Impact of New Labour Codes
The Government of India formally notified four Labour Codes on November 21, 2025. Following a detailed assessment, Bandhan Bank created an incremental provision of ₹120 crores towards gratuity during the quarter. This provision, primarily arising from changes in wage definition, was accounted for under employee cost in the P&L, impacting the quarter's profitability.
Advances Growth & Portfolio Diversification
Gross advances stood at ₹1.45 lakh crores, growing 10% YoY and 4% sequentially. Adjusting for the NPA sale, underlying advances growth was higher at 12% YoY and 6% QoQ. The EEB portfolio stabilized, reversing earlier degrowth, and showed 2% QoQ growth when normalized for the NPA sale. The non-EEB portfolio demonstrated strong, broad-based growth at 25% YoY, now accounting for nearly 65% of total advances. The secured book grew 27% YoY and now constitutes 57% of total advances, reinforcing the bank's improving risk profile.

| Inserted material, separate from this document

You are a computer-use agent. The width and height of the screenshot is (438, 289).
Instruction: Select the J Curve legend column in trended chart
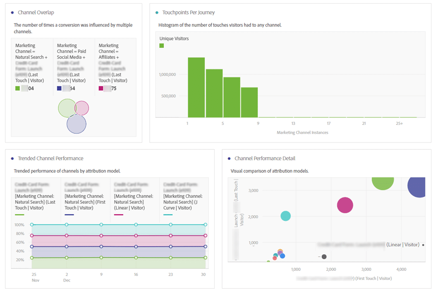pos(184,198)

Deposit Performance & Cost of Funds
Total deposits reached ₹1.57 lakh crores, growing 11% YoY, outpacing advances growth. Retail term deposits maintained strong momentum, growing 36% YoY. CASA deposits, however, declined 4% YoY to ₹42,730 crores, influenced by savings rate reductions and an outflow of high-value, rate-sensitive balances. The bank deliberately pared down high-cost bulk deposits, which declined 6% QoQ and now represent about 28% of total deposits, to improve the quality of its liability profile. This strategy, coupled with lower cost of funds, contributed to a sequential improvement in NIM to 5.9%.

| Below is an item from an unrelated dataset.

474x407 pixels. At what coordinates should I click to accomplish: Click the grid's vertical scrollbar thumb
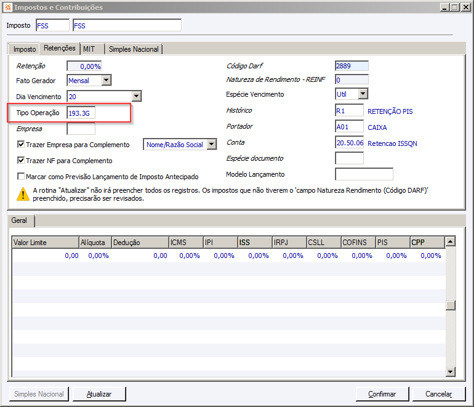pyautogui.click(x=450, y=305)
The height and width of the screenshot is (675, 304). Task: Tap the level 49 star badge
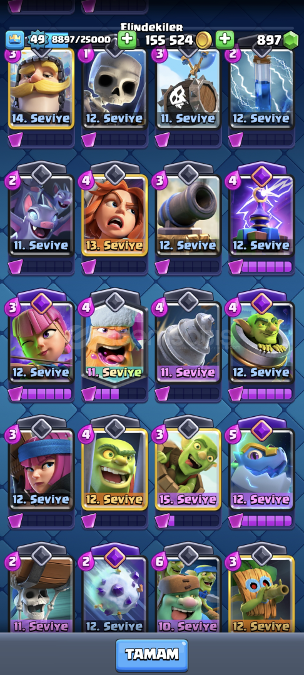point(38,39)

Asset Quality & Collection Efficiency
Asset quality trends were constructive, with overall collection efficiency (excluding NPAs) improving to 98.1% in December 2025 from 97.8% in September 2025. Gross slippages declined to ₹1,314 crores in Q3 FY26 from ₹1,590 crores in the preceding quarter, with the largest improvement in the EEB segment. Following the ARC sale, Gross NPA ratio improved sharply to 3.3% and Net NPA declined to 1.0%. Early-delinquency buckets (0-90 DPD) in EEB also showed improvement, with the combined pool reducing to ₹2,310 crores (4.6% of EEB advances) from ₹2,497 crores (4.8%) in the prior quarter.

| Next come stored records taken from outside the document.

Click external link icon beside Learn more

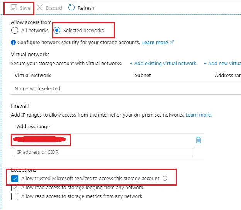172,42
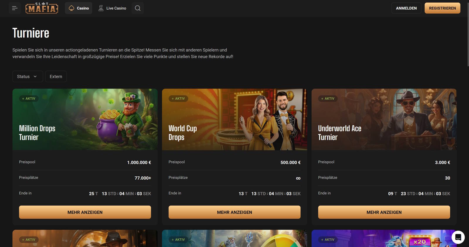Screen dimensions: 469x247
Task: Open the live chat bubble icon
Action: click(458, 237)
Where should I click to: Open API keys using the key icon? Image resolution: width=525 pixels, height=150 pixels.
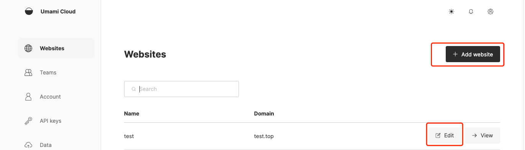pyautogui.click(x=28, y=121)
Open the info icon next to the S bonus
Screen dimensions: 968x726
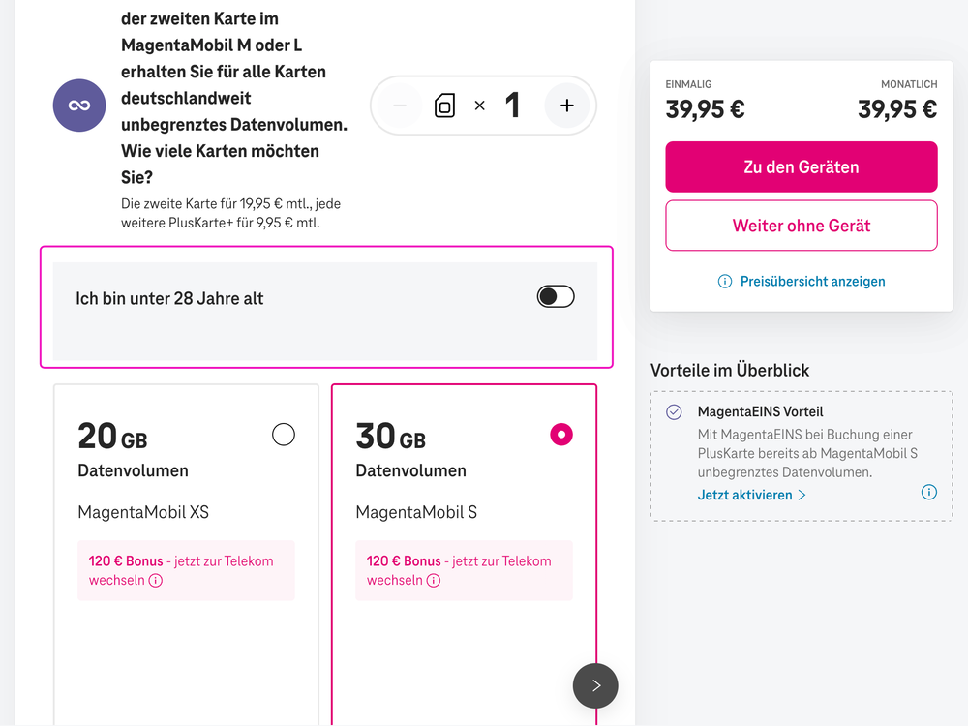click(436, 581)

Earnings Performance & Profitability
Net Interest Income (NII) for Q3 FY26 was ₹2,688 crores, showing a 3.8% sequential improvement. Operating expenses rose 6% sequentially to ₹1,934 crores, largely due to the ₹120 crores gratuity provision. Operating profit for the quarter stood at ₹1,445 crores. The bank reported a Net Profit of ₹206 crores for Q3 FY26, compared to ₹426 crores a year ago and ₹112 crores in the previous quarter. Profitability ratios for Q3 FY26, RoA at 0.4% and RoE at 3%, reflected the combined impact of one-off📎 items and the costs associated with NPA reduction measures.
Mortgage Portfolio Underwriting & Operations
To address asset quality concerns in the housing finance segment, Bandhan Bank has implemented significant changes. This includes separating onboarding, underwriting, and operations functions, which were previously handled by the same person. The bank is streamlining its underwriting process with new, rules-driven business rules and focusing on structured information rather than personal data. Efforts are also underway to increase the share of the salaried segment, which currently stands at 56% in the housing loan portfolio. Additionally, 57 GRUH Finance centers have been converted into full-fledged banking branches, with others gradually becoming banking units, to integrate processes and improve quality.